Montez reflexionó un momento.

—No lo sé —dijo.

—¿Se llevó algo?

—Una botella de vodka.

—¿Lo han acusado alguna vez de algún delito?

—¿Qué? ¿Por qué me pregunta eso?

—Quiero saberlo.

—Una vez. De eso hace mucho tiempo. Mr. Paradise fue mi abogado.

—¿Por qué?

—Por agresión. Seguro que lo investiga de todos modos. No fue gran cosa.

—¿Qué hacía usted para Mr. Paradise?

—Protegerlo.

—¿Por qué cree que alguien querría liquidarlo?

—No veo ninguna razón, a menos que se trate de algún poli corrupto con ganas de venganza. ¿Sabe a qué me refiero? Por eso cuando avisé a la policía por teléfono dije que alguien había entrado a robar.

—¿Por qué mataría a Mr. Paradise y a Kelly?

—¿Por qué cuando un tipo asalta un Seven-Eleven se carga al empleado? Dígamelo usted; es lo mismo.

—¿Qué hizo después de que él saliera por la puerta? —preguntó Delsa.

—Bajé corriendo y vi a los dos en el sillón, cubiertos de sangre.

—¿Apagó el televisor?

—No estaba encendido —respondió Montez, tras pensarlo un momento.

—¿Tocó los cuerpos?

—¿Sabe una cosa? —dijo Montez—. Estuve a punto. No de tocar los cuerpos. De bajarle la falda a la chica, pero me contuve a tiempo, para no alterar nada.

—No los tocó para comprobar si estaban vivos.

—¿No ha visto cómo están? Estaban así, como si se hubieran desangrado. Avisé a la policía. —Se interrumpió—. No; cuando estaba a punto de llamar vi que Chloe estaba bajando por la escalera. Los miró y casi le da un ataque. Empezó a gritar… y le dije que volviera arriba.

—¿Por qué?

—Para poder hacer la llamada con tranquilidad. Primero la llevé arriba y luego llamé por teléfono.

—¿Se tranquilizó?

—Le di algo.

—¿Sí…?

—Entre mis obligaciones figura la de cambiar el agua de la pipa de Mr. Paradise y ocuparme de que siempre haya hierba en casa, nada de porquerías que puedan hacerle daño. Para cuando quiere relajarse. Cogí la pipa de agua y se la di a la chica, a Chloe: «Fuma un poco, te tranquilizará».

—Hoy he estado hablando con un tipo al que llaman Triple Jota; viven en la Novena. Triple Jota fue testigo de un tiroteo en el que un hombre resultó muerto, pero no quería contarme nada. Cuando comprendió que yo sabía que él lo había visto todo, me dijo: «Vale, voy a ser sincero contigo. Me pasé el día fumando porros y no me enteraba de nada». ¿Comprende lo que se proponía? Reconocer un delito menor, que sabe que a mí me importa un bledo, para no decirme quién disparó.

—¿Cree que yo he mencionado la pipa por eso?

—Es parecido. Intenta decirme que no tiene nada que ocultar, que puedo creer en su palabra. ¿Ha estado alguna vez en Yakity Yak’s?

—«Yakety Yak, don’t talk back…» fue un gran éxito de los Coasters. No, nunca he estado allí. ¿Terminó delatando al que disparó?

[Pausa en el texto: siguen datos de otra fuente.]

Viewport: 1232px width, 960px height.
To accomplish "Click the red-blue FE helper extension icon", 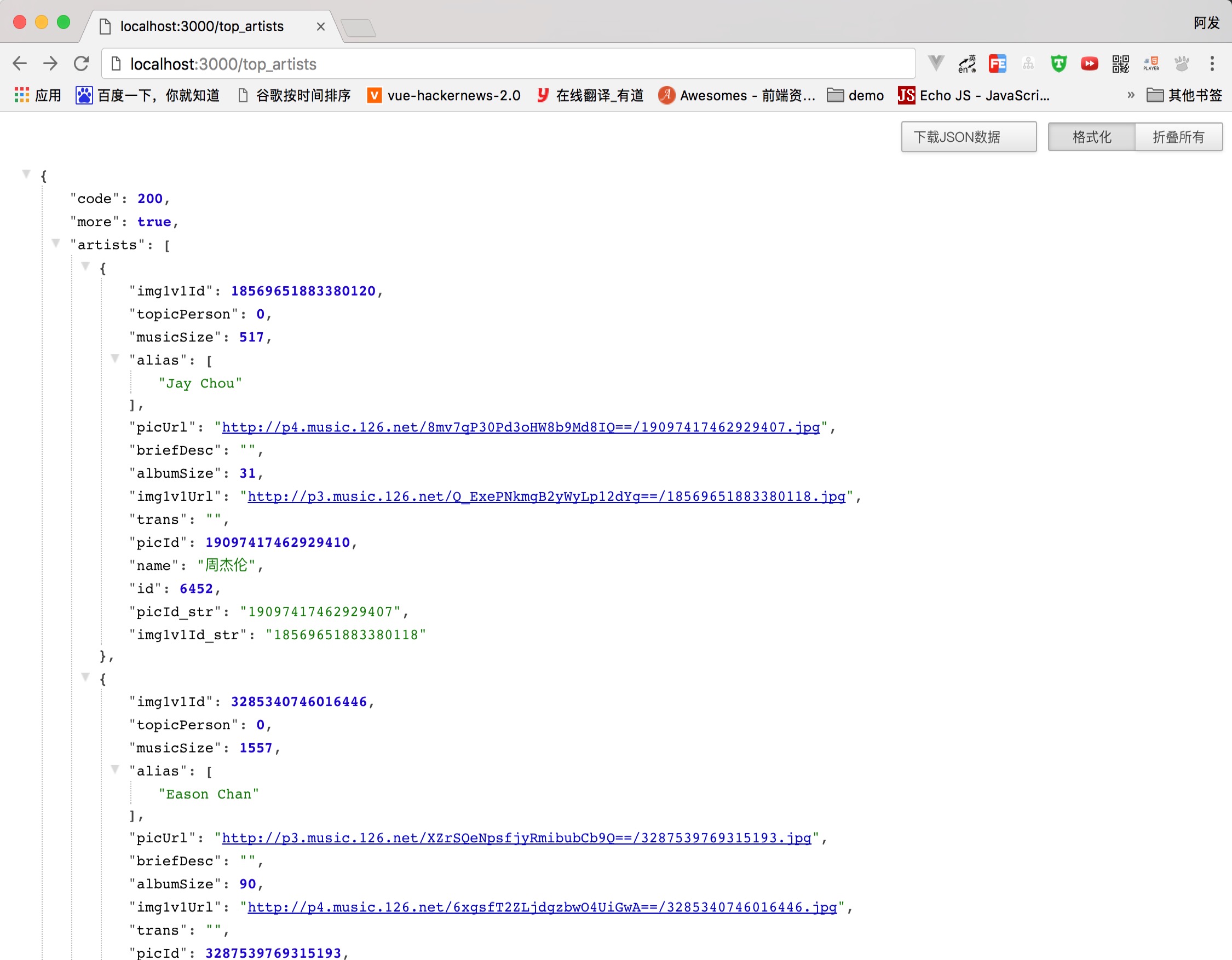I will tap(997, 63).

—Y se quedó mucho más a gusto. Hábleme de Kelly. De dónde es…

—No lo sé.

—¿Tiene familia?

—No sé si esa clase de chicas tiene familia. Quiero decir si se relaciona con su familia. ¿Me entiende? Si llama a su madre para charlar con ella y le cuenta sus correrías. Supongo que podría tener familia. En ese caso tendrán que encargarse del funeral, ¿no es así?

—Antes tendrá que verla el forense —dijo Delsa—, para identificarla.

—¿Quiere identificarlos? —preguntó Montez—. Ése es Mr. Paradise y ella la pequeña Kelly; no tengo la menor duda.

—Y para que averigüe la causa de la muerte —insistió Delsa.

—¿Se está quedando conmigo? Los dos tienen heridas de bala.

—Si ha trabajado usted para un abogado, debería saber de qué estoy hablando —dijo Delsa, que casi había terminado con él—. ¿Dijo que las dos chicas eran furcias?

—Chicas de alterne, acompañantes de lujo. Cobran novecientos por hora, tío.

—¿Chloe y usted estaban en la cama cuando oyó los disparos?

—Preparándonos para ello.

—¿Llevaba puesta esa misma ropa?

—La misma, toda la noche.

—Dice que se estaban preparando. ¿Eso qué significa? ¿Qué se estaba bajando los pantalones?

—Significa que estaba a punto de desnudarme cuando me interrumpieron. Unos disparos pueden cambiar tus planes, tío.

—¿Cómo está Chloe? ¿Cree que ya se encuentra bien?

—Puedo ir a comprobarlo, si quiere.

—Yo tengo que subir de todos modos —dijo Delsa—. Le ahorraré el paseo.